* Requirement
Reproduce verbatim everything from the line containing "Image resolution: width=874" down to the line containing "(x=813, y=300)", with both of those lines included. Copy no other part of the records.

* Listed records
☆ ☆ ☆ ☆ ☆

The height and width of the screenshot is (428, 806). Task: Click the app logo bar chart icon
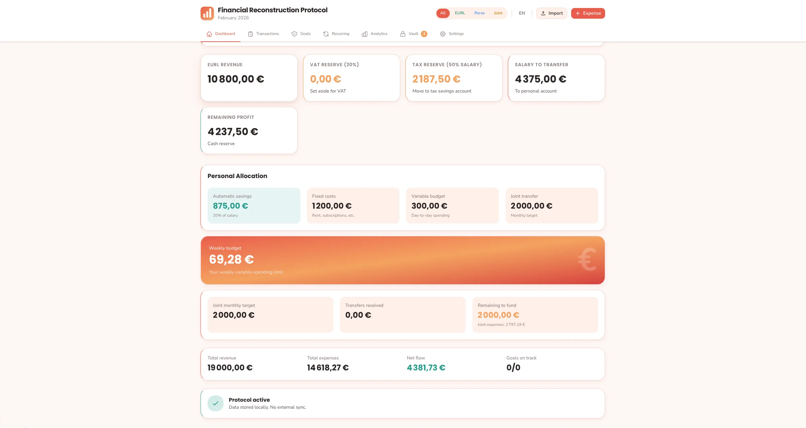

☆ ☆ ☆ ☆ ☆

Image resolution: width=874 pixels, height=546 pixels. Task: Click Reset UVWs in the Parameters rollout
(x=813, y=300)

☆ ☆ ☆ ☆ ☆

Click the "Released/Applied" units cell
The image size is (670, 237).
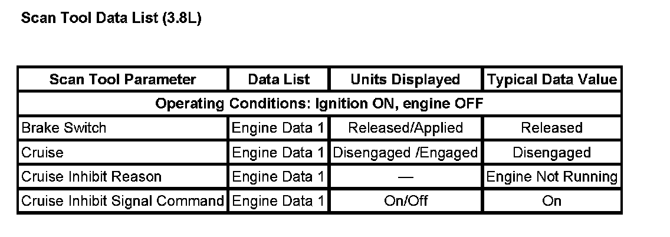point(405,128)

☆ ☆ ☆ ☆ ☆

* Expected answer
Image resolution: width=874 pixels, height=546 pixels. Task: Click Reset UVWs in the Parameters rollout
(x=813, y=300)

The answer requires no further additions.